Milliyetçi Hareket Partisi (MHP) Genel Başkan Yardımcısı Semih Yalçın, Cumhuriyet Halk Partisi (CHP) yönetiminin, Türkiye'de seçimlerin yeni yapılmasına rağmen "durduk yerde bir seçim ve cumhurbaşkanı adaylığı meselesi" çıkardığını ve bunun parti içindeki "dalgalanmaları körüklediğini" ileri sürdü.
CHP’yi yaman bir demokrasi ve hukuk imtihanı beklediğini belirten Yalçın, "Milletimizin huzuru bilerek kaçırılmış, barış iklimi bilinçli olarak baltalanmıştır" dedi.
Bununla birlikte, Yalçın, CHP'nin üzerine "vesayet gölgesi", belediyeler dâhil, bütün örgütlerine de "şaibe ateşi" düştüğünü iddia etti.
MHP'li Yalçın, İmamoğlu'nun gözaltına alınıp tutuklanmasıyla başlayan sürece ilişkin şunları kaydetti:
"İstanbul Büyükşehir Belediyesi başta olmak üzere, CHP’nin en büyük metropolümüzdeki belediyelerinde ayyuka çıkan hukuksuzluk ve yolsuzlukların araştırılması için bağımsız yargı erkinin devreye girmesi sonrasında, CHP yönetiminin sahneye koyduğu antidemokratik tiyatroyu millet olarak büyük bir ibret ve hayretle seyretmekteyiz."
"Sağduyu ve soğukkanlılık yerine, CHP’yi bir telaş ve vehim dalgası kaplamıştır"
"CHP, usulet ve suhuletin hâkim olduğu bir politika ile karşılık vermek yerine, huşunet ve şiddeti tercih etmiştir" diyen Yalçın, sözlerini şöyle sürdürdü:
"Sağduyu ve soğukkanlılık yerine, CHP’yi bir telaş ve vehim dalgası kaplamıştır.

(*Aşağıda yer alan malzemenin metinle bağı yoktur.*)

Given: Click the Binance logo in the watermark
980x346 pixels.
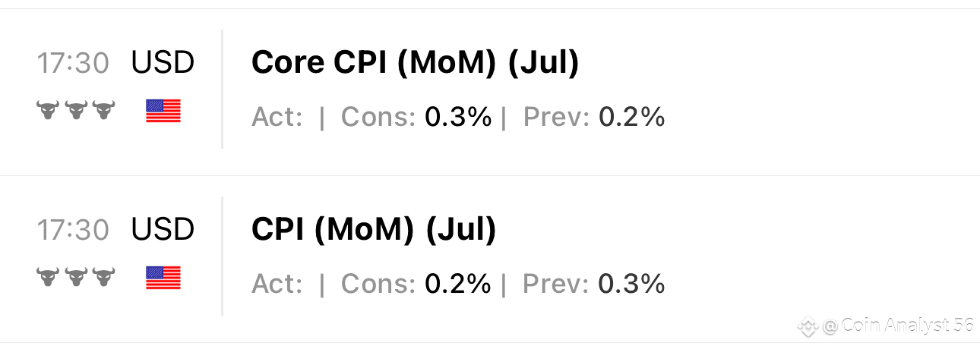Looking at the screenshot, I should click(x=807, y=326).
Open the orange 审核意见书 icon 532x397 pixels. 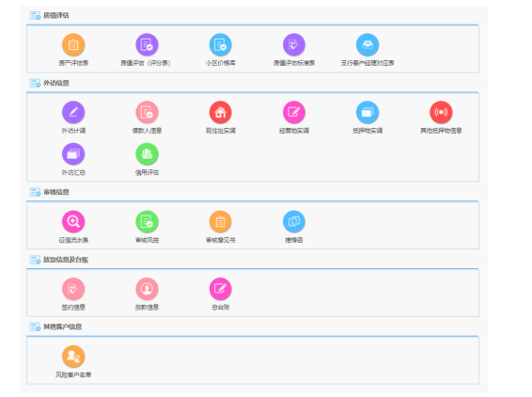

CHP yönetimi; partiye dönük suçlama ve iddiaların varabileceği yeri hesaplamadan, peşinen şiddetli bir tepkisellik sergilemiştir. Partiyi bu derin açmaza, suçlamaların ve şaibelerin odağındaki CHP’li belediyeler tarafından atılan devasa yanlış adımlar sürüklemiştir."
"CHP, kendi iç kavgalarının ceremesini çekmektedir"
Öte yandan, CHP sözcülerinin "belediyelerinde yaşananlar karşısında çözümü sokakta, şiddet eyleminde aradığını" ileri süren Yalçın, açıklamasına şu sözlerle devam etti:
"CHP sözcüleri; parti büyük ve çetrefil sorunların anaforuna yuvarlanınca, sözün hüküm ve değerini bitirmiş, çözüm yollarını daha başından tüketmiştir.
CHP’nin geleneksel politika anlayışı öteden beri böyle değil midir?
CHP sözcülerinin İstanbul’daki belediyelerle ilgili yargının hukuki tasarrufları dolayısıyla iktidarı suçlaması da boşunadır.
Aslında CHP, kendi iç kavgalarının ceremesini çekmektedir.
CHP’li belediyelerdeki yolsuzlukların araştırılmasını isteyenler, CHP’den şikâyetçi olanlar, aynı camianın mensuplarıdır.
CHP Genel Başkanı Özgür Özel, bu acı gerçeği hasıraltı etmek istercesine topu taca atmakta, konuyla hiç ilgisi olmayanları iftira ve itham bombardımanına tutmaktadır.
Özel; hukuk önünde hesap vermeyi değil, çatışarak kazanç sağlamayı tercih etmektedir.
CHP’yi acemice, beceriksizce yöneten Özgür Özel; partiye darbe yapıldığı bahanesiyle toplumsal barışa, halkın huzuruna darbe vurmaktadır."